Tenet’s court filing, made in the case it filed April 11 in U.S. District Court in Dallas, seeks a broad range of documents from Community. These include documents related to: Community’s admissions criteria handbook, known as the Blue Book; its use of software by Pro-MED Clinical Systems; agendas or reports of weekly divisional conference calls that referenced rates of admissions, especially admissions from the emergency department, from 2006 onward; more information on various government investigations; and Community’s communications with the U.S. Securities and Exchange Commission, investors and journalists related to the offer to buy Tenet.
Stock analysts suggested that if Tenet’s board had any interest in a transaction, then the offer should get them to the table. Absent that interest, the deadline would serve as an exit strategy for Community, allowing management to focus on the investigations and other acquisition opportunities. Even if the deal falls through, the central question of Tenet’s lawsuit—whether Community’s hospitals are billing for inpatient admissions when the patients should be billed as observation visits—will remain, as the lawsuit has heightened the scrutiny of one-day stays.

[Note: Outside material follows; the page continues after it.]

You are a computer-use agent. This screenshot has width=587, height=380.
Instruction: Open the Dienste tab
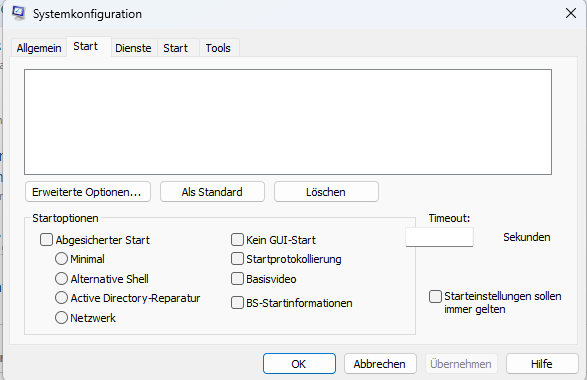pos(133,48)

L. Greg Cunningham, founder and CEO of the American Case Management Association, said the inpatient-vs.-observation question dates to well before Medicare’s Recovery Audit Contractor program. Medicare fiscal intermediaries had varying interpretations of the observation visit criteria as far back as the late 1980s, Cunningham said.
Case managers have to be diplomatic to sell their decisions to physicians, clinical nurses and even patients’ families, Cunningham said. “One of the phrases that I use when I’m teaching to hospital administrators in particular is that you’re asking a group of people to do a huge amount of decision making with zero authority,” Cunningham said, adding, “It’s still the physician’s decision, ultimately.”
Dr. Michael Ross is director of the observation medicine program at Atlanta-based Emory Healthcare and a former chair of the observation medicine section for the American College of Emergency Physicians. Physicians can’t be expected to know the lengthy, ever-changing admissions criteria, such as the InterQual set that is most widely used, Ross said.
Unfortunately, Ross said, patients who would be best served in observation are stuck in a healthcare financial world that sees only black and white. “We keep trying to shoehorn them into either outpatient or inpatient,” he said. “The dichotomy works fine for 90% of patients, but not this group.”
In addition to the unique circumstances of each patient, the decision is further complicated by the different resources available at each hospital, said Dr. Chris Baugh, an attending physician in the emergency department at Brigham and Women’s Hospital in Boston. According to the National Hospital Ambulatory Medical Care Survey by the Centers for Disease Control and Prevention, only about half of hospitals that had 50,000 or more emergency visits in 2007 had a separate observation unit, Baugh said. Only a third of hospitals with 20,000 to 50,000 visits had such a unit, and specialist physician coverage varies widely, too, he added.
“You could argue that observation is not an available option, at least as a unit, in more places than not,” Baugh said. “You could still use observation in the emergency department, but that hurts capacity, and that’s not a viable option always for hospitals that need the emergency space.”